Bug Report: `TotalVerifiedPodCount` Increments Incorrectly on Multiple Verifications

[ComputerKeeda]

Description: There is an issue in the AuditSequencer function where if multiple users verify the same pod multiple times, the TotalVerifiedPodCount in the station metrics is incremented each time. This results in an inflated count that doesn't accurately represent unique pod verifications.

Current Behavior:

• The TotalVerifiedPodCount is incremented for every verification, even if the pod has already been verified by another user or the same user.

Steps to Reproduce:

1. Verify a pod (e.g., Pod-1).
2. Have a second verifier audit the same pod.
3. Observe that TotalVerifiedPodCount is incremented for both verifications, even though only one pod was verified.

Expected Behavior:

• TotalVerifiedPodCount should only increment when a pod is verified for the first time, not for subsequent audits by different users.

---

Suggested Fix: We should not prevent multiple users from verifying the same pod. It's beneficial to allow multiple users to verify a single pod, as this can enhance the reliability and trustworthiness of the audit process.

Instead of blocking further verifications, we should introduce a system to record the verifiers' addresses and track how many unique verifiers have audited the pod. Here's a proposal:

1. Verifiers List: Add a new field in the ExtTrackSchemaEngagement to store the addresses of users who have verified the pod. Each time a user verifies the pod, their address is added to this list.

Verifiers []string `json:"verifiers"`  // New field to track verifiers

2. Prevent Duplicate Entries in Verifiers List: Before adding a verifier to the list, check if their address is already recorded. If the verifier's address is already in the list, don't add it again.
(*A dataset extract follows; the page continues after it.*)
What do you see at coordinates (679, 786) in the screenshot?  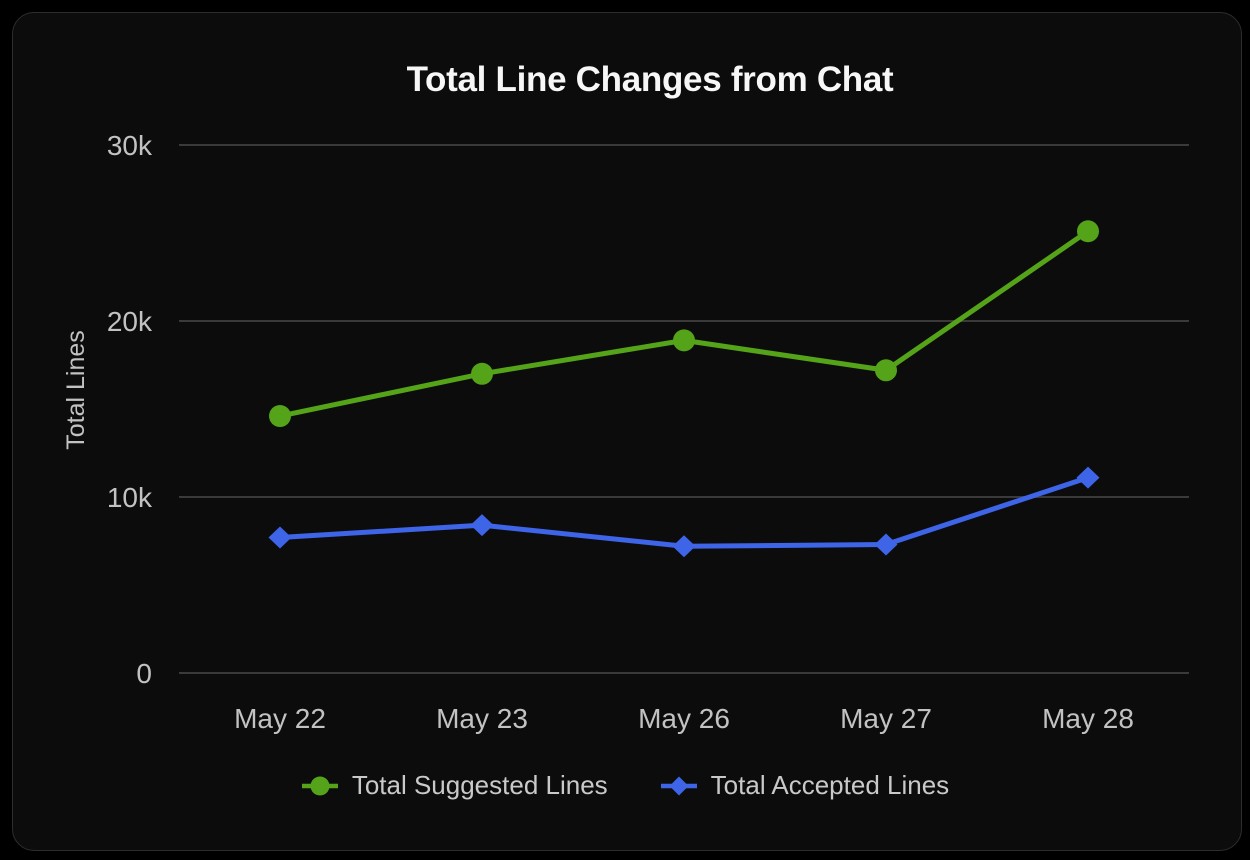 I see `blue-diamond-marker-icon` at bounding box center [679, 786].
    alreadyVerified := false
    for _, verifierAddr := range engagementData.Verifiers {
        if verifierAddr == verifier {
            alreadyVerified = true
            break
        }
    }

    if !alreadyVerified {
        engagementData.Verifiers = append(engagementData.Verifiers, verifier)
    }

3. Increment TotalVerifiedPodCount Only Once: Modify the logic to increment TotalVerifiedPodCount only when the pod is verified for the first time (when IsVerified is false).

    if !engagementData.IsVerified {
        updatedStationMetrics.TotalVerifiedPodCount = stationMetrics.TotalVerifiedPodCount + 1
    }

By introducing this verifiers list, we ensure that:

• Multiple users can verify the same pod, which can increase audit reliability.
• Only unique verifications are counted in the TotalVerifiedPodCount.
• We can track which users have audited a pod, which could be useful for governance or future features.

---

Context:

• The proposed solution prevents inflated metrics and ensures that each pod is only counted once in the station metrics, while still allowing multiple users to verify the same pod.

[saatvik333]

Suggestion: Restrict Eligible Verifier Addresses

Why not restrict the addresses responsible for verifying the pods? I think allowing just anyone to verify the pod can lead to potential misuse (e.g Sybil attacks). Restricting the verification process to specific, authorized users or addresses would ensure that only trusted parties perform the audit. This would improve the reliability of the data, prevent excessive or irrelevant verifications, and maintain the integrity of the verification process. Thoughts?